Many businesses involved in the eCommerce supply chain are looking at how new technology can assist them during and after the pandemic, writes The Wall Street Journal logistics and supply chain reporter Jennifer Smith. In particular, companies want automated solutions and digital platforms that reduce their reliance on human workers.
The benefits of automated supply chains and fulfillment go beyond the current pandemic. In particular, automated solutions improve efficiency and lead to higher productivity, says Kristina Lopienski, Director of Content Marketing at ShipBob. Warehouse workers can be reassigned to areas that aren’t easily automated while brands can reduce employee count and save money. Automated shipping systems are quicker at packing orders and counting stock levels, allowing brands to process a greater number of orders and ship products to consumers much faster.
Last but not least, it’s important to acknowledge and strengthen the final step in your supply chain: the consumers.
You can start by reassuring your current customers that you are doing everything you can to keep people safe, says Errol Denger, Director of Product Management at Adobe. “Explain that in most cases the time-in-transit means that packages are a very low risk for transmission of the virus and also provide customer best practices for keeping social distancing with the delivery driver and wiping down packages with disinfectant wipes before opening, etc.”
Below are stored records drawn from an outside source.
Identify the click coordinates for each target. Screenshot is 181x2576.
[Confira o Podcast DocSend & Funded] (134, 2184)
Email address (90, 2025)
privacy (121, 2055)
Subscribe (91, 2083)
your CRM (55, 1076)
Don’t rely on your current customer base to continue ordering at the same rate as before, however. Now is the time to invest in marketing efforts to attract new customers. Not every channel is going to work well at the moment, says Visiture’s Brittany Currie. While billboards and radio might be out, digital marketing — like paid ads and content marketing — can help you generate immediate traffic and connect with your customers.
DTC brands may also be wise to look at expanding their market into the B2B sector. There are plenty of opportunities for all kinds of brands to start selling to businesses and help out during the pandemic, writes Jake Rheude, Vice President of Marketing at Red Stag Fulfillment.
“If you sell shoes or clothing, for example, reach out to your manufacturers to see if they produce uniforms and business equipment that you can add to your store,” he says. “These new products may help you approach cleaning and maintenance services that are still employed or carrying items such as non-slip shoes and cleaning products, and could help you become a partner to local hospitals and care facilities.”
Brands don’t have to go as far as pivoting their entire business model, but they do need to use the pandemic as a wake-up call to optimize their supply chain now and in the future. When an eCommerce brand’s business depends on getting products to customers, creating a robust and resilient supply chain should be one of the top priorities.